Remember what you should do: walk as children of light. He’s told us to walk in love because Christ loved us and God is love. Now he tells us to walk as children of light because God is light. And he gives us a series of contrasts here. He contrasts the children of light and the children of darkness. He contrasts fruitfulness and unfruitfulness. "For the fruit of the Spirit," says Ephesians 5:9, "or the fruit of the light, is in all goodness, righteousness and truth." Now these are three topics that philosophers have been discussing for centuries: the good, the right, and the true. What is good? What is right? What is true? Walk in the light and you'll find out. Fruitfulness. When God sees His child walking in the light as he ought to walk in the light, then there is fruit produced in that life. The fruit of goodness, the fruit of righteousness, the fruit of truth. I tell you, you can build your home on goodness, righteousness and truth. But you see, the unsaved crowd has unfruitful works of darkness, Ephesians 5:11. "Have no fellowship with the unfruitful works of darkness." There's a contrast between being fruitful and being unfruitful. Take your choice. You want to live in the cesspools of iniquity, there’ll be no fruit from your life. Nothing to glorify God. He has chosen us that we might bring forth fruit and that our fruit might glorify Him. 

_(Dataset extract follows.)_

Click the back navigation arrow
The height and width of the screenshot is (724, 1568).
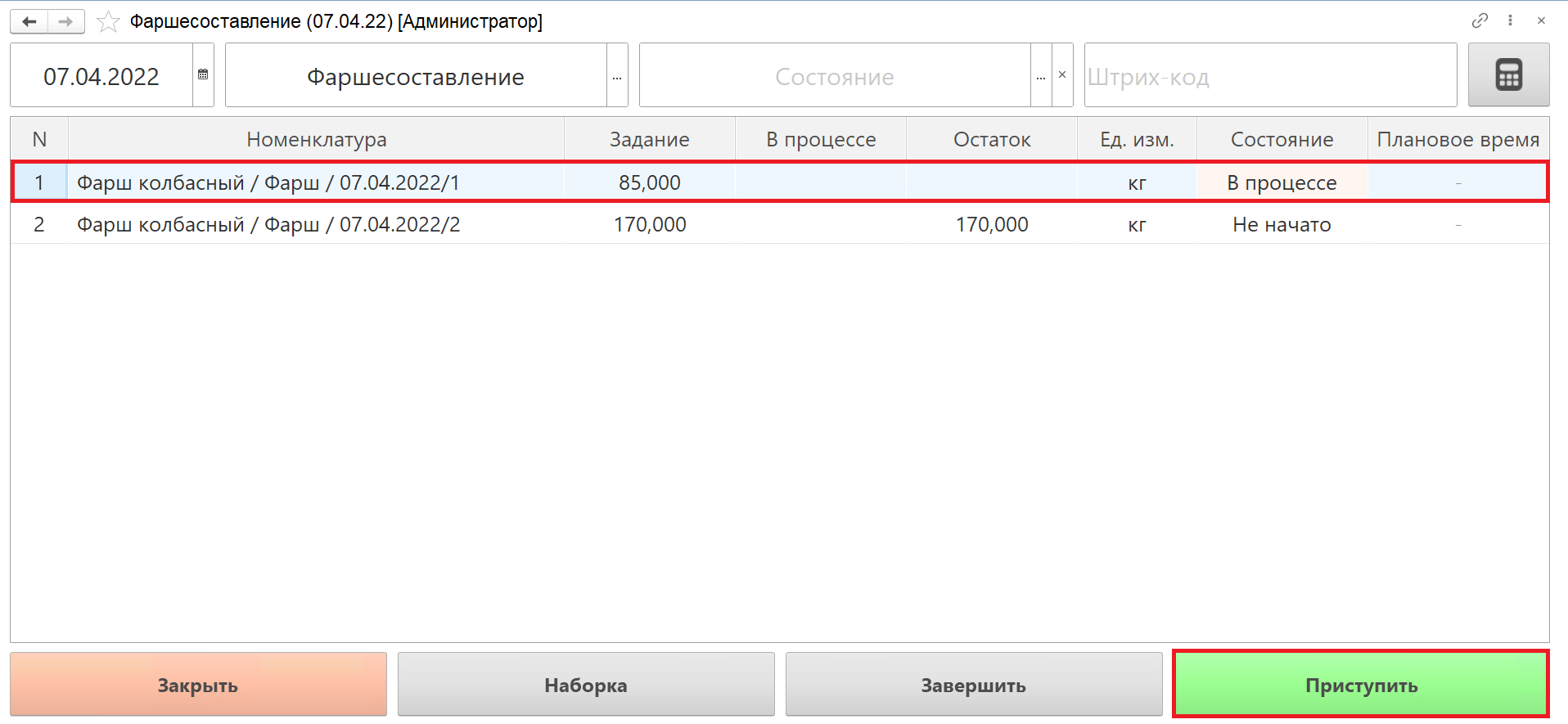click(29, 21)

Fruitfulness contrasted with unfruitfulness. Pleasing God contrasted with pleasing ourselves. "Proving what is acceptable to the Lord," Ephesians 5:10. The child of God walking in the light wants to please the Father. Proving by experience is what the word means. It means to test the circumstances. It goes along with Romans 12:2, "that you may prove by experience what is that good and acceptable and perfect will of God." Now the unsaved crowd walking in the darkness can’t prove anything. They can’t test these things. But we can, as we are walking in the light, the light of the Word of God, the light of God, the light of His Spirit, we are able to know the will of God. 

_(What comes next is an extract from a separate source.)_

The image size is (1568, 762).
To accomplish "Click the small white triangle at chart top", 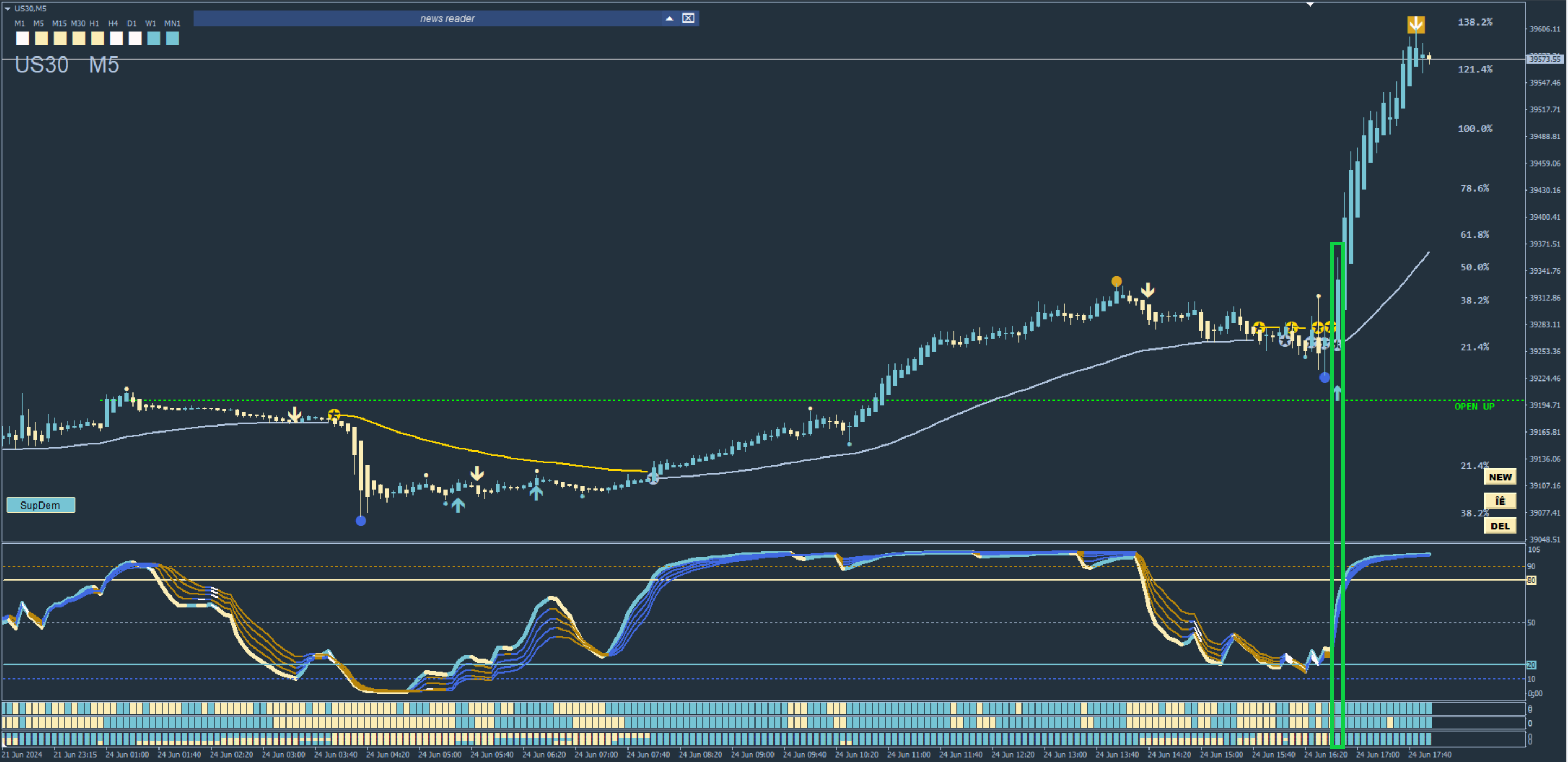I will click(1310, 4).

There's a contrast between separation and contamination. "Therefore do not be partakers with them," that means don’t go into partnership with them. Don’t get together with them in a yoke that is wrong. "Be ye not unequally yoked together with unbelievers, for what fellowship has light with darkness?" He repeats this of course down in Ephesians 5:11, "Have no fellowship with the unfruitful works of darkness." That doesn’t mean isolate yourself from unsaved people; you do that and you cannot witness. Paul says in 1 Corinthians 5:9-10 that if you want to get away from this thing, you have to leave the world. No, they need our witness. But don’t fellowship with their works. People say we have to do what the world is doing in order to get their attention and win them. That is not true. We don’t have to play their music and use their humor. We don’t have to imitate their methods. All we have to do is shine. And I tell you when a blind person wants light, he has to come some place where there is light shining. And you and I are to shine as lights in this dark world.

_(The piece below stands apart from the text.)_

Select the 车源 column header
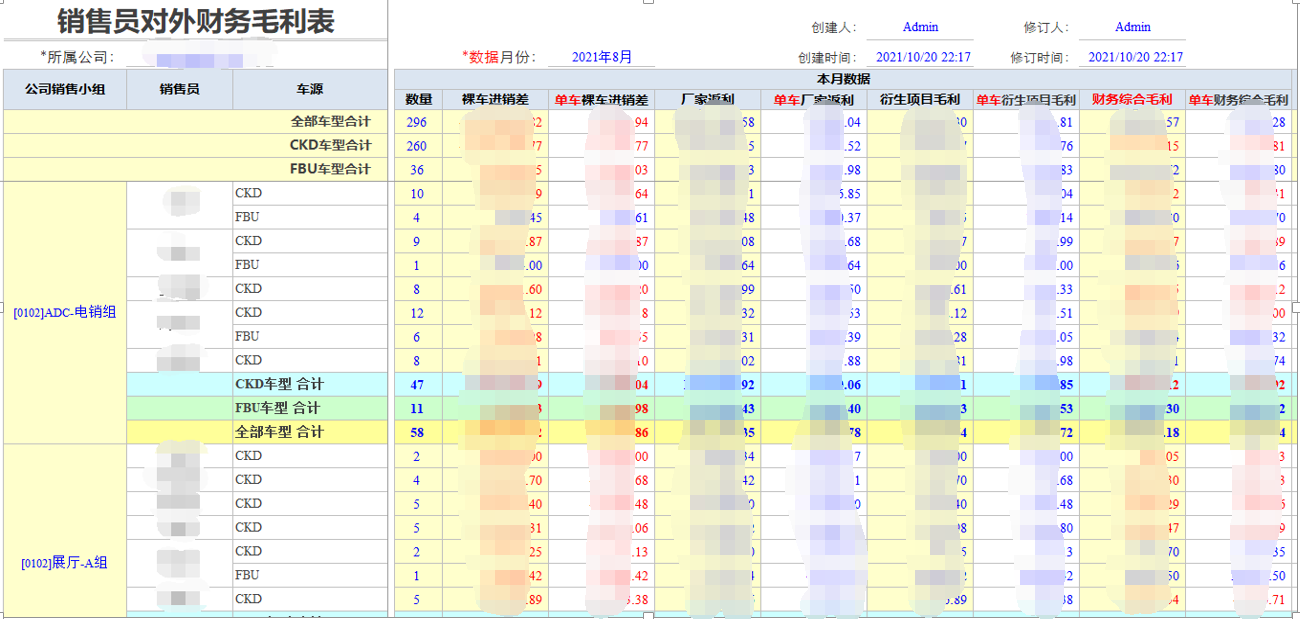The height and width of the screenshot is (619, 1300). [310, 89]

There's separation contrasted with contamination. There's openness contrasted with secrecy. It’s a shame even to speak of the things that they do in secret. By the way, too much of that is going on today. So-called Christian writers and lecturers are talking a little bit too openly about some of these things. Let’s be very careful about this. Avoid their works, expose what they are doing, but don’t be in contamination because of it. Paul did this in Ephesus, didn’t he? He exposed the filthiness of the religion of Diana of the Ephesians. How’d he do? By letting his light shine, by preaching the Word of God. There's a contrast here between the wrath of God and the glory of God. We live for God’s glory, but the wrath of God is going to come on these people who are practicing sin. Let’s walk as children of light.